His death stunned the law enforcement community and sparked discussions in the union halls about how to get retirees back into the fold. There is talk of a campaign to get them computers and teach them e-mail so they will be on a network.

City Councilwoman Mary Pat Clarke simply said: "We all need to do better."

Lucille Blue came from Aberdeen. She had lived across the street from Eldridge and recalled how her two sons, then 7 and 8, bounded inside one morning after a snowstorm, each clutching a crisp 20-dollar bill. "We shoveled Mr. Ed's snow," they proudly proclaimed.

Eldridge had provided the shovels and cleared most of the snow.

He fixed children's bicycles and handed out candy. He told one neighbor with a big family to use his yard. A friend of his late mother's invited him to family gatherings but stopped when he didn't attend. Blue had offered him her number when she moved a few years ago, but he never called.


"Now, I wish I had stayed in touch with him," she said.

Eldridge didn't hang out with fellow cops - he stayed away from their parties and quietly disappeared when a profanity was uttered. Colleagues simply thought he had a life beyond the department; they learned later that he had no life at all.

For years, he was the Central District's wagon man, speeding to arrests and hauling "the worst of Baltimore" to the cells, He listened to the action on the radio, anticipated an arrest and positioned his boxy van to get to the call fast when it came.
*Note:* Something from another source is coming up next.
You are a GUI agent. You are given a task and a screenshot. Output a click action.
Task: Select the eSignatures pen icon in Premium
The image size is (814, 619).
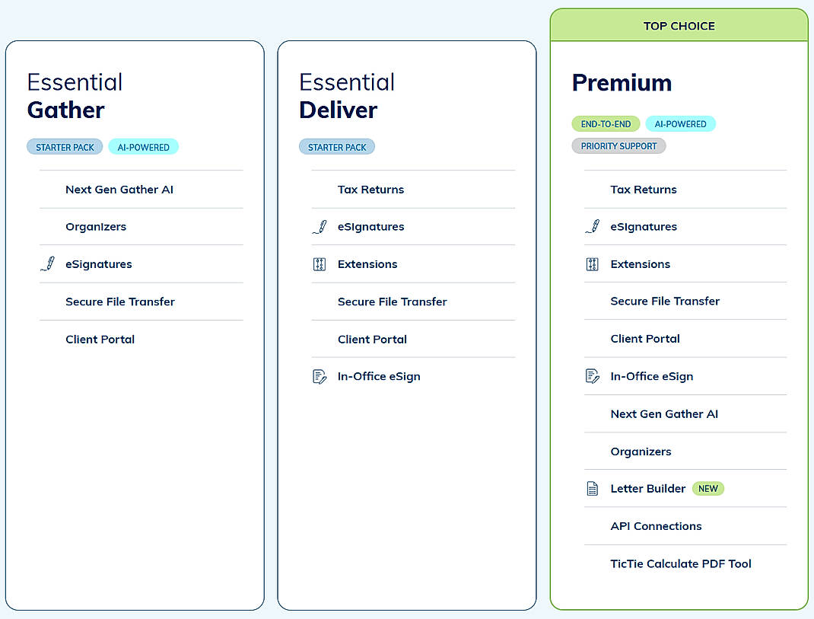pos(592,226)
Matthew Corell came to the Central as a rookie cop in 1997 - the days when a young officer would ask for a radio and be shouted down by a stern sergeant, "You don't need a radio. Rookies don't talk."

Corell, a youngster from the county, said Eldridge helped him. "I had no idea where Pennsylvania Avenue was or what Etting Street was," Corell told mourners. "Officer Eldridge was the only senior officer who spoke to me. ... He was the only person who I thought when I came to work, 'God, I hope Eddie is working today.' "

It was only a few days ago that Detective Wynn found a place to bury his former colleague. Nearly lost in stacks of paperwork, he discovered that Eldridge's late parents, Edward and Ruth, had paid for a family plot. The parents had taken care of their son beyond their years and beyond his.

The service over, pallbearers carried the coffin from the funeral home, past an honor guard and cops standing at attention. Police motorcycle officers escorted the hearse and mourners around the Beltway to the Garden of Faith Cemetery in Overlea, the final words of the police chaplain echoing:

"You may not be able to depend on anybody, but you can depend on God."